Evading the limit of a pipe's standard input

Hi

I'm trying to write a tool that generates a really long SQL script and passes it to psql, but I've hit a problem because my script is too long to be sent to the stdin of psql. This is the first time I've run into the limit so it had me scratching my head for a while. I've tried a load of tricks, even putting the lines in an array, eg:

   MAX_SUCCESSFUL_TIMES = 3047

   query = ["BEGIN WORK;"]
   (MAX_SUCCESSFUL_TIMES + 1).times do
     query << "INSERT INTO people (name) VALUES ('Fred');"
   end
   query << "COMMIT;"

   IO.popen("psql -U test test","r+") do |pipe|
     query.each { |statement| pipe.puts statement }
   end

but it still fails when the total length of commands exceeds the limit (which by experiment I've found to be 128K on Mac OS X, hence the specific number of times above).

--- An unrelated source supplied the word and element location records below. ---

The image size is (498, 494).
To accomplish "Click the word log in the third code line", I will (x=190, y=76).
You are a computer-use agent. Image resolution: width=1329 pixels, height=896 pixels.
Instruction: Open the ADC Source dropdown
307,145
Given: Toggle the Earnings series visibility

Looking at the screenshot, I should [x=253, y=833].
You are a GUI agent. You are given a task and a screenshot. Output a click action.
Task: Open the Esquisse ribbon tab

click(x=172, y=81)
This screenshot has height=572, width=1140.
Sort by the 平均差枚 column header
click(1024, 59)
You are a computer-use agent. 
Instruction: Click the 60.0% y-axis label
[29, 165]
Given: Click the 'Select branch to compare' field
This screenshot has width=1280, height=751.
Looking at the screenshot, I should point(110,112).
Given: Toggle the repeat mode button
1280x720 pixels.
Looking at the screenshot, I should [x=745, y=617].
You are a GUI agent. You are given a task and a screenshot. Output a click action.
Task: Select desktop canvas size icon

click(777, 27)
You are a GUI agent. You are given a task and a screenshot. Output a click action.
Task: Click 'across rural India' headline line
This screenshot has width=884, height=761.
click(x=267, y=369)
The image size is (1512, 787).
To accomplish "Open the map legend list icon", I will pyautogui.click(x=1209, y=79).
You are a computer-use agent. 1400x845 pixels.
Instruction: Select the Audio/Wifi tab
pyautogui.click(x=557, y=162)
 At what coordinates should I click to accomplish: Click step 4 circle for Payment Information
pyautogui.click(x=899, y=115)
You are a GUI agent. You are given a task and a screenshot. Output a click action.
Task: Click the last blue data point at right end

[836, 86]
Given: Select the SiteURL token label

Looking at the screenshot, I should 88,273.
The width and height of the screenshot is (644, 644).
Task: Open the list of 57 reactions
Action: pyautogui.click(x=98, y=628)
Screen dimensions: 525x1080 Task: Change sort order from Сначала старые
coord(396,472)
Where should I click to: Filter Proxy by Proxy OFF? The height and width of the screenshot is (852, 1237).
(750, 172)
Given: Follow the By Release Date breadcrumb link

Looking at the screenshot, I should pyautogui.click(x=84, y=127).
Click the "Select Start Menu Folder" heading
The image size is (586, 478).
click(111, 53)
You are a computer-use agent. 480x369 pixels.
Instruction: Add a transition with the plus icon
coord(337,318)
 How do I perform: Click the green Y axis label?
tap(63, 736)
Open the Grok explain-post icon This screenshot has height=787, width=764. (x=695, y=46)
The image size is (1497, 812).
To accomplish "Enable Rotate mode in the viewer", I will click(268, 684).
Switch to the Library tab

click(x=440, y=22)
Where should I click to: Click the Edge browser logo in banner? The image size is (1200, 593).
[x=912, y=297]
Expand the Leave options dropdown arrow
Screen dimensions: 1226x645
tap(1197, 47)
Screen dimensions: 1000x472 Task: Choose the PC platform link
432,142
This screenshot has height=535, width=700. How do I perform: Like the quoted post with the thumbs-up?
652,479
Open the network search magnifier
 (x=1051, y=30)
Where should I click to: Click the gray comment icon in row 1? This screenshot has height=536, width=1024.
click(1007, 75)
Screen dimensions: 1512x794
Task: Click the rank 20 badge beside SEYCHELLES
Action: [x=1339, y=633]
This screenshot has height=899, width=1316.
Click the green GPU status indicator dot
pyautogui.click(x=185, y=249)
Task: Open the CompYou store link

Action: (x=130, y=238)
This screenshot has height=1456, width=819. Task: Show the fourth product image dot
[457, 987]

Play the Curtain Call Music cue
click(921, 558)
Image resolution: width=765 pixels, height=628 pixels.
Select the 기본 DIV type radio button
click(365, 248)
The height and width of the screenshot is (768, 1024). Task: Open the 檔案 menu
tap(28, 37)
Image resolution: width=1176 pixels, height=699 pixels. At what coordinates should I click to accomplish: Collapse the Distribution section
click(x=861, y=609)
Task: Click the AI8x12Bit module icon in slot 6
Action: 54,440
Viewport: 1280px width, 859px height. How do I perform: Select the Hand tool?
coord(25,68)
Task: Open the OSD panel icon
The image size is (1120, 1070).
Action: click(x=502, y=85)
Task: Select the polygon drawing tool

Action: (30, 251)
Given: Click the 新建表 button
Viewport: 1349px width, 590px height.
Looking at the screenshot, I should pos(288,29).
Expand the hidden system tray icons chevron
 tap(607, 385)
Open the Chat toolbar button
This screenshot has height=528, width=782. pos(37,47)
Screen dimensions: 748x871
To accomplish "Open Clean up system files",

What's the best solution to this. I would like to stick to inter-process communication, and avoid temporary files and rewriting it to use DBD, if possible. Or are they my only options?

Thanks
Ashley

Make sure the command you spawn in IO.popen is actually reading out
stuff from its stdin in parallel. The limit a pipe have on the system
level is the amount of the unread data it can hold. When the data is
read out, it makes room for more data. However, if your reader is stuck
for some reason, the writer will wait too.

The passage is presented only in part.